Poornima writes lucidly of such matters in millennial Indian society. She narrates the yearning and betrayal that a young girl experiences as she traverses the “marriageable age.” And of a choice made – to be true to oneself – as the protagonist learns and matures as a woman.
Male dominance and chauvinism is a topic often penned about. The patent unfairness of a society and culture that feeds and supports such attitudes, on the other hand, isn’t always clearly detailed. Poornima writes of men who take full advantage of such ways perpetuated. She details experiences of a girl, who wishes only to find her mate and true love, exploited by weak-minded males who take refuge in their families’ judgments when it suits them to do so – after taking full advantage of a girl’s hopes and desires. She writes of fence-sitters, unable to firm their cartilaginous spines, who continue to dump their emotional detritus on trusting girls. These males – who aren’t dominant, and freely exploit social bias – come across as weak and unworthy of their traditional roles as protectors of families.

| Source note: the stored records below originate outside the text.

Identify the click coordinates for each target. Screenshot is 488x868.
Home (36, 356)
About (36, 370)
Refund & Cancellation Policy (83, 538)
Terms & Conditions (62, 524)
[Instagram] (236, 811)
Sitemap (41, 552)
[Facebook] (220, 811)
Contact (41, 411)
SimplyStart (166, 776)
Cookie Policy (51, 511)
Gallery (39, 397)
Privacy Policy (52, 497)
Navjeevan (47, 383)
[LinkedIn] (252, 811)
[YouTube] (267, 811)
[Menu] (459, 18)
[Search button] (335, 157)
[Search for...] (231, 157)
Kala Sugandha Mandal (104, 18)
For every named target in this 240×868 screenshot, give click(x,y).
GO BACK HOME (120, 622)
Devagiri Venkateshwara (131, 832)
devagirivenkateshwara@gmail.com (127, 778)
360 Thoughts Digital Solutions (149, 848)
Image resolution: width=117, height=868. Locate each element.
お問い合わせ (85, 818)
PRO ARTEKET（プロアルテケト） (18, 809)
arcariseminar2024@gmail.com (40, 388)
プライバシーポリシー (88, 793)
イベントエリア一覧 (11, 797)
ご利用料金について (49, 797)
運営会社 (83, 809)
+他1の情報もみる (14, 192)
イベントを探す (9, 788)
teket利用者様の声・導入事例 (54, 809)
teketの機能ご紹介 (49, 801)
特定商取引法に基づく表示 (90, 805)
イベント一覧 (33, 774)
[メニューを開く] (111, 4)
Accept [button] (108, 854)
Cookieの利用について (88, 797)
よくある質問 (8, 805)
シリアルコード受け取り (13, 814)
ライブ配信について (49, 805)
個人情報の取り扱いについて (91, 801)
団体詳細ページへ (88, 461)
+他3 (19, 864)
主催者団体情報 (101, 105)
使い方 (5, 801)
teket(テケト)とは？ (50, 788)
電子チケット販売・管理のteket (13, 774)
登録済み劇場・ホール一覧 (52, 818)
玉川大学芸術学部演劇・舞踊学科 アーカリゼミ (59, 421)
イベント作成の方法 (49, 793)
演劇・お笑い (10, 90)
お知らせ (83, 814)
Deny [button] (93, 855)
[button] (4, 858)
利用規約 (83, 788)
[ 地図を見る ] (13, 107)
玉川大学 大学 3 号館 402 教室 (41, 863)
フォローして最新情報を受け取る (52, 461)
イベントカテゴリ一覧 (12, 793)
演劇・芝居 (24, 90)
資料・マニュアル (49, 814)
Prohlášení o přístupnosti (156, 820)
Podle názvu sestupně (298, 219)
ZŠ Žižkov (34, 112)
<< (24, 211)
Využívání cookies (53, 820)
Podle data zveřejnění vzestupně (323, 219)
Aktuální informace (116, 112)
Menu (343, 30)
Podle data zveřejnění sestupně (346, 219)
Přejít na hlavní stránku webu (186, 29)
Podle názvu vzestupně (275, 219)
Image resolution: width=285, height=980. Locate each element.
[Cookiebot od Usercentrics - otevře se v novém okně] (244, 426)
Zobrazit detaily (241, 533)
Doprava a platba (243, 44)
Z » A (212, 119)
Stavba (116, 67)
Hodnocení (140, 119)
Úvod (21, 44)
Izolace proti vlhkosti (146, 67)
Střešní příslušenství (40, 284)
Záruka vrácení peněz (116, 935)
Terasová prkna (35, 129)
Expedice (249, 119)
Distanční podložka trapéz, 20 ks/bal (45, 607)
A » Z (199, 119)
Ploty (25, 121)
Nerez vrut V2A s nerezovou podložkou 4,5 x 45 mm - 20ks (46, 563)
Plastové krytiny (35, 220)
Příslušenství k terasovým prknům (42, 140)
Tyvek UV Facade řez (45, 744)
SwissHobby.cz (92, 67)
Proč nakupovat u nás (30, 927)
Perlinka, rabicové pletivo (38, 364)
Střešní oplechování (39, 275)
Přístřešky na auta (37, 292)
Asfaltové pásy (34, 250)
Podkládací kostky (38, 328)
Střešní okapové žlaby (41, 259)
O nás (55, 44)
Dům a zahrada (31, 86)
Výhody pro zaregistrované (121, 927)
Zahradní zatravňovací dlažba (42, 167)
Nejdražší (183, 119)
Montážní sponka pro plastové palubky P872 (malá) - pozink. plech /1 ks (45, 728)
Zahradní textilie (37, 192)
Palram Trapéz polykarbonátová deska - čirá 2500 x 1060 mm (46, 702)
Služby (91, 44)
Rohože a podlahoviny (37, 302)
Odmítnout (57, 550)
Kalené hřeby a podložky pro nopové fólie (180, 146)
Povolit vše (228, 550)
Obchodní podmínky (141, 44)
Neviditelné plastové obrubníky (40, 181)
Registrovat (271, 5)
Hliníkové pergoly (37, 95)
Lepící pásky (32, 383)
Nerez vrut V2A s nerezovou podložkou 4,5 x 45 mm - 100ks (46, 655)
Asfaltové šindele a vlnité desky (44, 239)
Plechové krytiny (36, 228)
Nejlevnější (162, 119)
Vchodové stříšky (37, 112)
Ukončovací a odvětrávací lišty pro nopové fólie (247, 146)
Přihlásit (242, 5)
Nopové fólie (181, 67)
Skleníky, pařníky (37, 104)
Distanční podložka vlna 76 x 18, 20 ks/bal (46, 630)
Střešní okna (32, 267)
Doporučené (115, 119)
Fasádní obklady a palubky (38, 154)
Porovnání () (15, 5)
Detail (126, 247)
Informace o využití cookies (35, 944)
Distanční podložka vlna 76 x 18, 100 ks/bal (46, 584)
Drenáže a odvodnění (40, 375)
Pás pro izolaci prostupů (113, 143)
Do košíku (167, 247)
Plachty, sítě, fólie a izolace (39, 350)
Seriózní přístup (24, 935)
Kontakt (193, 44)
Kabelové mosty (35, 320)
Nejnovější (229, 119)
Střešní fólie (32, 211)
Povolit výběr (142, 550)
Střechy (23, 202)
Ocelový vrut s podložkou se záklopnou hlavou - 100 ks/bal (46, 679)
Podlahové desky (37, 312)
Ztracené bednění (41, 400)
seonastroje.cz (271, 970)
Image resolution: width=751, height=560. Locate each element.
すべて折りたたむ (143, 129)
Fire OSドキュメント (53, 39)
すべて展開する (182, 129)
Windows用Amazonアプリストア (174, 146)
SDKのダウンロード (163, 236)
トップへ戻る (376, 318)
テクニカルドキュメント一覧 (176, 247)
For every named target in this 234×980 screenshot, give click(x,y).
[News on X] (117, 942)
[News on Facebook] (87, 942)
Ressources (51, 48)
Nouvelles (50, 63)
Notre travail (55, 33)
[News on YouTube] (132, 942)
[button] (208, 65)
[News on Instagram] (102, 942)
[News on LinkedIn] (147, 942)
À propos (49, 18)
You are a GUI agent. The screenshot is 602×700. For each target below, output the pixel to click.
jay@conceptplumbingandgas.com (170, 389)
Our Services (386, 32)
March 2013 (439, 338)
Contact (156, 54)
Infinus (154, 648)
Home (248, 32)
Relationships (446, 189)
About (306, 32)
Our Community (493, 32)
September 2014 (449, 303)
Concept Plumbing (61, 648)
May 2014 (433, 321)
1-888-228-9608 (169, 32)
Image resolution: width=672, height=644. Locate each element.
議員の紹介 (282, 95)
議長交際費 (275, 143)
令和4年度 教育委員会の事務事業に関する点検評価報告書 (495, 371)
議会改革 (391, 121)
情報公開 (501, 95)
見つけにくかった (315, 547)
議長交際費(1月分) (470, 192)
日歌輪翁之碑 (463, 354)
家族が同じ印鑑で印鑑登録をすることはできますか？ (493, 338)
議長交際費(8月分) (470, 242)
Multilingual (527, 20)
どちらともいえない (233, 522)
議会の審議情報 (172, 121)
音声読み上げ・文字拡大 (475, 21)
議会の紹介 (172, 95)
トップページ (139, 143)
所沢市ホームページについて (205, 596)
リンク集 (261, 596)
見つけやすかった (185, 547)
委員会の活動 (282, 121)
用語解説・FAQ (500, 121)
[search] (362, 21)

Poornima’s protagonist Ananya faces such encounters as an independent girl who breaks social constraints and asks more of life. As is her right. She falls into traps, succumbs to games boys play, and goes along with contemporary methods of browsing find-your-right-mate.com pages… Though some do find mates they can live with through such methods, she finds these pathways desultory. She continues her search for a true love.
Will Ananya find what she seeks? Will she discover true love? She is brave and resolute in her quest.
An intriguing narrative written by a young writer, the book is easy to read and humorous in its treatment of difficult relationship issues. It provides a front-row seat to the malaise of millennial Indian society: the gauntlet girls face as they reach adulthood. Like making lemonade when life serves you lemons, Poornima’s story is a credit to independent girls and women.
As with any rough gem, some polishing, such as editing and proofreading, can add much to this self-published narrative. A commendable debut work!